● Domande
[1] Nel testo sull'ipofosfatasia, quanto tempo passa in media tra la comparsa dei sintomi e la diagnosi?
[2] Prosegui il testo sull'ipofosfatasia a partire dalla sua ultima frase.

● Estratto
____________________
Criteri diagnostici dell’ipofosfatasia in pediatria: arriva la nuova consensus

L’ipofosfatasia (HPP) è una malattia causata da una mutazione genetica che determina un deficit di attività della fosfatasi alcalina tessuto-non-specifica. Elevato il tasso di letalità: fino al 100 per cento nella forma perinatale e fino al 50 per cento nella forma a esordio infantile. La patologia è tuttavia piuttosto eterogenea sotto il profilo delle sue manifestazioni e l’assenza di linee guida nazionali e internazionali per la diagnosi complica la situazione.

Migliorare l’iter diagnostico

«Si tratta di una patologia ancora poco conosciuta, come testimoniano i dati disponibili sul tempo che intercorre tra la prima insorgenza della sintomatologia e la diagnosi, in media 8 anni», ha spiegato Stefano Mora, responsabile del Laboratorio di endocrinologia pediatrica all’Ospedale San Raffaele di Milano. «È quindi fondamentale continuare in un’opera di diffusione delle attuali conoscenze per poter raggiungere il maggior numero di operatori sanitari e fornire gli strumenti per facilitare l’iter diagnostico».

Le fasi del progetto

Per queste ragioni Opt si è impegnata nella formalizzazione di una expert consensus di key opinion leader sulla gestione del paziente pediatrico con HPP evidenziando la necessità di condividere e validare una proposta di criteri diagnostici utili alla tempestiva e appropriata presa in carico. L’attività parte dall’analisi degli unmet needs che aveva già portato alla definizione di una prima fase della consensus, oggi completata e formalizzata. L’obiettivo futuro sarà quello di giungere alla pubblicazione come position paper su riviste indicizzate a livello internazionale.
____________________
● Voci

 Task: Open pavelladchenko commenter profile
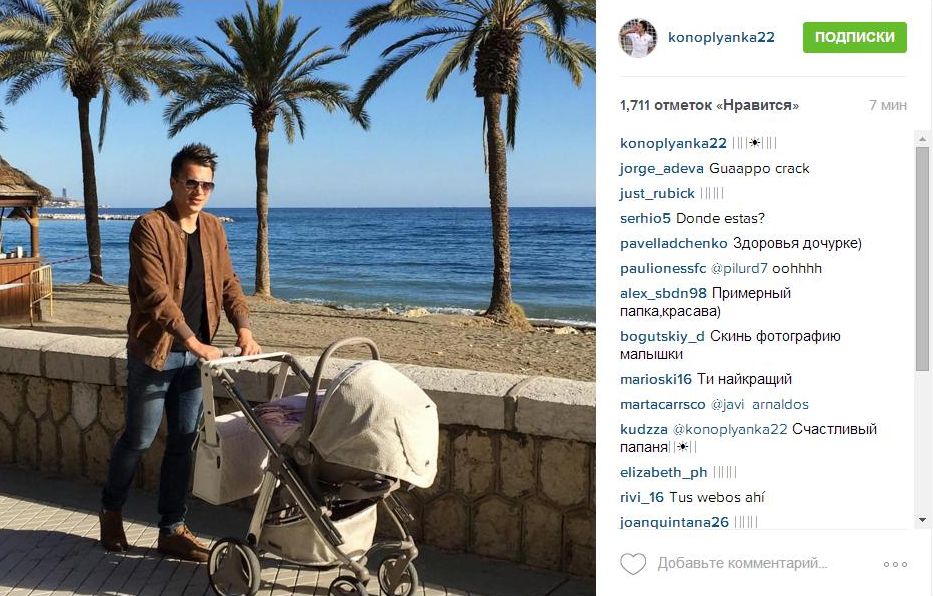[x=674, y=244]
____________________
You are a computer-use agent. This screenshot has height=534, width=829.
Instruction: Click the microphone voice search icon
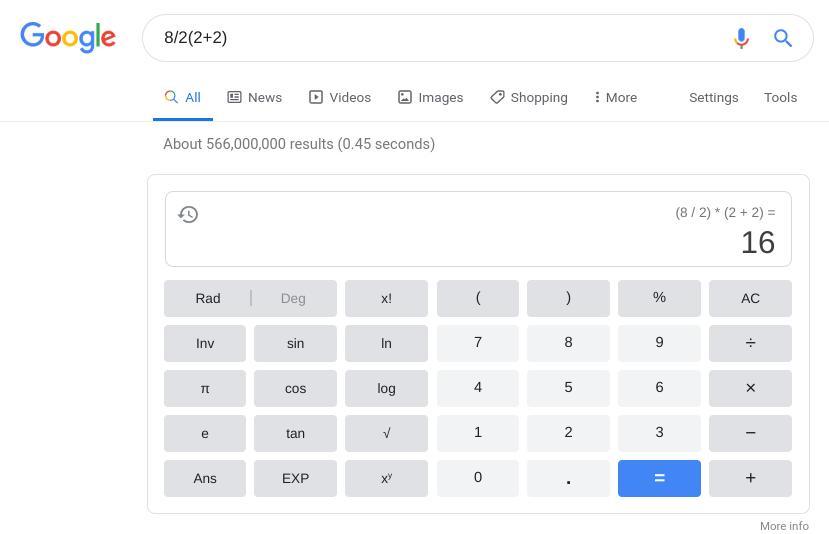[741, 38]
____________________
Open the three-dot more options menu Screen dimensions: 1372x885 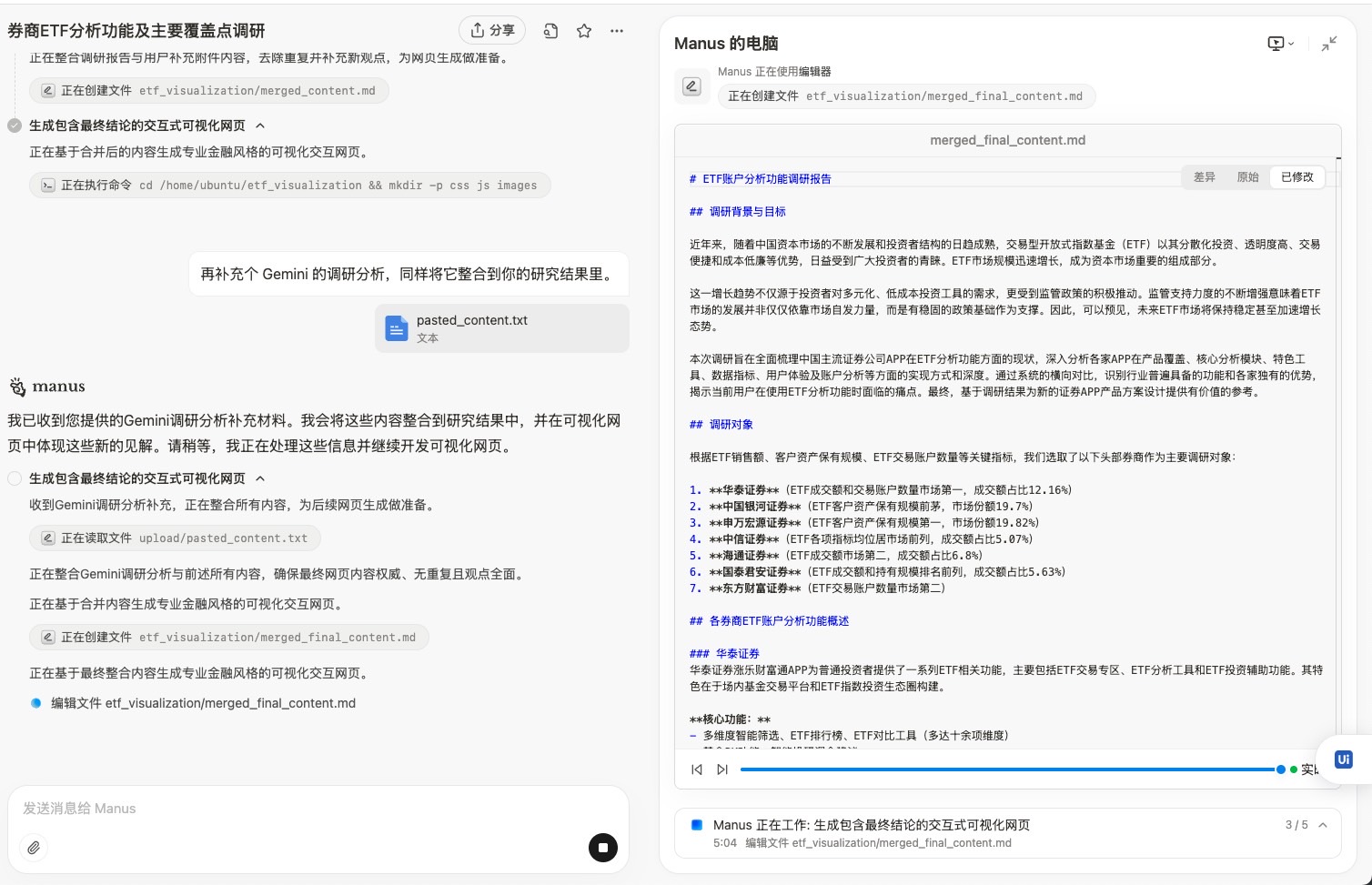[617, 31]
____________________
● Soluzioni
[1] In media 8 anni.

[2]
Dal sospetto alla diagnosi

L’ipofosfatasia colpisce primariamente lo sviluppo delle ossa e dei denti, interferendo con la mineralizzazione. I segni e i sintomi possono includere inoltre problemi a livello del sistema nervoso centrale, dei muscoli, delle articolazioni, dei polmoni e dei reni. «Frequentemente è l’odontoiatra il primo a poter sospettare la diagnosi di odontoipofosfatasia», ha spiegato Maria Rita Giuca della UO di odontostomatologia e chirurgia del cavo orale alla AOU Pisana . «Il sospetto può nascere da una perdita precoce e asintomatica di denti decidui, tra i 3 e 5 anni, in assenza di eventi traumatici. È quindi fondamentale non sottovalutare i segni clinici dentali poiché sono considerati come marker clinici di gravità della patologia».

Il ruolo delle indagini biochimiche e genetiche

La diagnosi necessita di una conferma biochimica, rappresentata da una bassa attività della fosfatasi alcalina. «Una volta accertata l’ipofosfatasemia, il sospetto si conferma con il dosaggio dei substrati che si accumulano in mancanza dell’enzima carente, e che sono rappresentati dalla fosfoetanolamina e della vitamina B6», prosegue Mora. Il sospetto dovrebbe essere confermato entro al massimo due mesi dalle indagini di genetica molecolare: «Il counseling genetico», conclude Benedetta Toschi, direttore SOD Genetica Molecolare all’Ospedale S. Chiara di Pisa, «ha un ruolo fondamentale nell’interpretazione del dato genetico, nell’individuazione di familiari a rischio attraverso un percorso multidisciplinare in sinergia con i vari specialisti».